Ransomware is a big problem, but it’s also a big opportunity for MSPs to educate clients

While large-scale attacks such as WannaCry make headlines, ransomware attacks are just as likely to happen among small businesses as they are large enterprises. According to Datto’s 2017 Ransomware Report, an estimated five percent of SMBs globally fell victim to a ransomware attack in 2017.

Eighty-six percent of IT managed service providers (MSPs) said their SMB clients have been victimised by ransomware, with 21 percent reporting six or more SMB attacks in the first half of 2017 alone. Further, 99 percent of MSPs believe the frequency of SMB-targeted attacks will continue to increase over the next two years.

BCDR is an easier sell

The spike in ransomware attacks means it has never been more important to have a reliable business continuity and disaster recovery (BCDR) plan in place to help organisations get up and running as soon as possible after an attack.

This also means there has never been a better time for MSPs to talk to their clients about implementing a BCDR solution – something confirmed by Datto’s latest State of the MSP Report, which shows that BCDR is significantly less of a hard sell than it has been in the past. The ongoing publicity surrounding ransomware attacks has opened a door for MSPs to have a conversation with their clients about what they can do to help prevent data loss, downtime and reputational and financial ruin, should preventative measures not work.

Just eight percent of MSPs see selling BCDR as a challenge today, down from 18 percent in 2017 as businesses and end users are becoming smarter about the need to backup and mitigate against issues before they arise.

Surprisingly, it isn’t the ransom itself that affects organisations the most – it’s downtime and data loss that can inflict the most damage. As a result of a ransomware attack, 75 percent of MSPs reported that their clients experienced business-threatening downtime. Incidentally, in the UK alone, 21 percent of SMBs who paid a ransom to cybercriminals never recovered their data.

Ransomware can infect systems despite SMBs having antivirus software, email and spam filters, ad blockers, and regularly updated applications. It is therefore essential that companies have a BCDR solution in place, combined with employee cybersecurity training.

With BCDR, businesses can make an image backup of file servers throughout the day, preserving a clean copy of all system data. In the event of a ransomware attack, a BCDR solution provides a data and system recovery option.

This is especially important under the GDPR, where the penalties for data breaches are severe for organisations – failure to comply with the new regulation can incur a fine of up to four percent of a company’s annual global turnover or €20 million, whichever is greater. In addition, the penalty for failing to notify the relevant authorities of a data breach is €10 million, or two percent of revenues.

RMM prevention is better than cure

Many ransomware attacks will exploit underlying vulnerabilities in the operating system. In most cases, the patch for this vulnerability has already been released by the vendor, but has not been applied to the machine. Deploying an RMM solution not only gives you visibility of vulnerable machines, but also provides a method to instantly deploy the applicable patch and close the vulnerability.

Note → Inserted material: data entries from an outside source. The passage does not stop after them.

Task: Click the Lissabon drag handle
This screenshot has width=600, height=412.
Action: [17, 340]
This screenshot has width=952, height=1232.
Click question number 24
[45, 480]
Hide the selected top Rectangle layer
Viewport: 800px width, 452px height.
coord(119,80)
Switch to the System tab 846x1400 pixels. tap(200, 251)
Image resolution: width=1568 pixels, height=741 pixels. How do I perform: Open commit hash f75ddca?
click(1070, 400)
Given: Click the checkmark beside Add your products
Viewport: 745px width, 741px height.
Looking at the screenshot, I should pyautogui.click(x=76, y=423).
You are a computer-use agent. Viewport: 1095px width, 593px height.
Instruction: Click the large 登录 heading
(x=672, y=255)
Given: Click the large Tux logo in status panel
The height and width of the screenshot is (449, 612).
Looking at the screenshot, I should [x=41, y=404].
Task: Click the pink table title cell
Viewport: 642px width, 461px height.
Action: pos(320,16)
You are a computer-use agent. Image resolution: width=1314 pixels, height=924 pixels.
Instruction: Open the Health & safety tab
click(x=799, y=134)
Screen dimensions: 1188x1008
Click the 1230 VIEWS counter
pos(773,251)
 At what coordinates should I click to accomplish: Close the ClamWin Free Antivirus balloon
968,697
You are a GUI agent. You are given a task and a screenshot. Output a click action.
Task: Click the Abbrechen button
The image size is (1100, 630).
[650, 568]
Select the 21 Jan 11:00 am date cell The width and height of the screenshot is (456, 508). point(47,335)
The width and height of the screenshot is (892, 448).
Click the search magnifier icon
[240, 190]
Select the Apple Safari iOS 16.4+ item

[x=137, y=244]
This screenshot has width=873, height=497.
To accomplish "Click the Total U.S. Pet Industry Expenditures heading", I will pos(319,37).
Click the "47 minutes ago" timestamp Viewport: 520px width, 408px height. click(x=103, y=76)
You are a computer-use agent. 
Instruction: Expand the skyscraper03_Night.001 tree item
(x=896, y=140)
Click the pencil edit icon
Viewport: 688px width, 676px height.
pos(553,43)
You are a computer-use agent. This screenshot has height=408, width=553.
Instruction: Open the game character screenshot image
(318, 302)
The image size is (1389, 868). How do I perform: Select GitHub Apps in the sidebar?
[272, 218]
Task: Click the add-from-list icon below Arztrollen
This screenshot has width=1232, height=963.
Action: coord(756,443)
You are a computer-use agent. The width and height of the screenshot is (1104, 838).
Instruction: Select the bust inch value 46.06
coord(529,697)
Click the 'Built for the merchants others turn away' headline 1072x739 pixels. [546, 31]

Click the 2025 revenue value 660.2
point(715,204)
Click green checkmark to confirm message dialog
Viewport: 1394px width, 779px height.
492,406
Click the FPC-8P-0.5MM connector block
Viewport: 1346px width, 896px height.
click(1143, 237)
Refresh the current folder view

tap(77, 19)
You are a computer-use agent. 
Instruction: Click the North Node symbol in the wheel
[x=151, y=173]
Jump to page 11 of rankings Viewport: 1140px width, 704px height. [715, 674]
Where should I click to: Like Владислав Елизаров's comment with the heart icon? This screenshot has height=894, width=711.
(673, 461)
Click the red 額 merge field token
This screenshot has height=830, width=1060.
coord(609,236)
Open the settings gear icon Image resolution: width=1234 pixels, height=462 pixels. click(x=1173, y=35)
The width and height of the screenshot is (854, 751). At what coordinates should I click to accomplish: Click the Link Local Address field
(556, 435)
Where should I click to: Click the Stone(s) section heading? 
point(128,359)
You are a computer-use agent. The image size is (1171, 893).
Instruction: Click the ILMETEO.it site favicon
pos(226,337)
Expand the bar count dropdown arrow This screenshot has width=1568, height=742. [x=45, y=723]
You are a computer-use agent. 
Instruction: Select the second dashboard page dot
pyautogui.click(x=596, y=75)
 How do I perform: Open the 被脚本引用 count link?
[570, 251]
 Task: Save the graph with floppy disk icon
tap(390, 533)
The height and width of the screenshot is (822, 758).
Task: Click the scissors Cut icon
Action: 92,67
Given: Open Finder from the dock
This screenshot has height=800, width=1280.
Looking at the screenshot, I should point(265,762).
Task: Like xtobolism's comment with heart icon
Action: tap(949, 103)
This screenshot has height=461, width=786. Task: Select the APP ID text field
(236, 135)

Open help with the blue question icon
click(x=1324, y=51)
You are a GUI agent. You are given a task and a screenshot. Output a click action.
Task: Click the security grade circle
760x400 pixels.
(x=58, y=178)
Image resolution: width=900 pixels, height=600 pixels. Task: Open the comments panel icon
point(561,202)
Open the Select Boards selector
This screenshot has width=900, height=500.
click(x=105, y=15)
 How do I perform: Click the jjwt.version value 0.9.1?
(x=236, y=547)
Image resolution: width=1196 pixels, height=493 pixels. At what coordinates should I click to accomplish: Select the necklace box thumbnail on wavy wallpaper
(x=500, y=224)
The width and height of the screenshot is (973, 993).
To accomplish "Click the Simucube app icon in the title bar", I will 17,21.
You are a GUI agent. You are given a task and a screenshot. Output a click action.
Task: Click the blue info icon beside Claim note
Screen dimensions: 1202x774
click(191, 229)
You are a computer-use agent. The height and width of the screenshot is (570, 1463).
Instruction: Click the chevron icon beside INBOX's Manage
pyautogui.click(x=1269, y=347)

MSPs that are able to address vulnerabilities proactively are more likely to prevent cyber attacks. Deploying an RMM tool is an easy step towards a proactive approach.

Some businesses are still in the dark about ransomware

While the ransomware headlines have made it easier for MSPs to make the sale, there are still many businesses in the dark with only 38 percent of SMBs reportedly feeling ‘highly concerned’ about the ransomware threat.

One reason for this could be due to a lack of mandatory cybersecurity training across SMBs, which MSPs say is the leading cause of ransomware infections. Again, this is a massive opportunity for service providers to educate their clients about cybersecurity risks.

MSP market is seeing positive growth

The good news is that half of the European MSPs surveyed are now servicing more than 100 clients on annual contracts – up 23 percent on 2017, which indicates that organisations of all sizes are recognising the benefits of partnering with MSPs and other IT channel partners, especially at a time when IT skills and resources are stretched.

MSPs that specialise also stand more chance of monetising as they differentiate themselves in an often-overcrowded market. The Datto report shows most MSPs already recognise this need for specialisation services, with 55 percent of MSPs offering specialised services for manufacturing companies, with financial (49 percent), legal (42 percent), non-profit (37 percent), education (34 percent) and healthcare (33 percent) specialised services also making the list.

The Datto research points to ransomware – and especially organisations’ lack of cybersecurity awareness – as one European MSPs’ biggest pain points.

However, ransomware isn’t going anywhere anytime soon, so MSPs have an opportunity to step into the role of trusted advisor to their clients, helping them navigate an increasingly complex cybersecurity landscape, and arming them with the tools and knowledge – as much as it’s possible – to prevent any data breaches.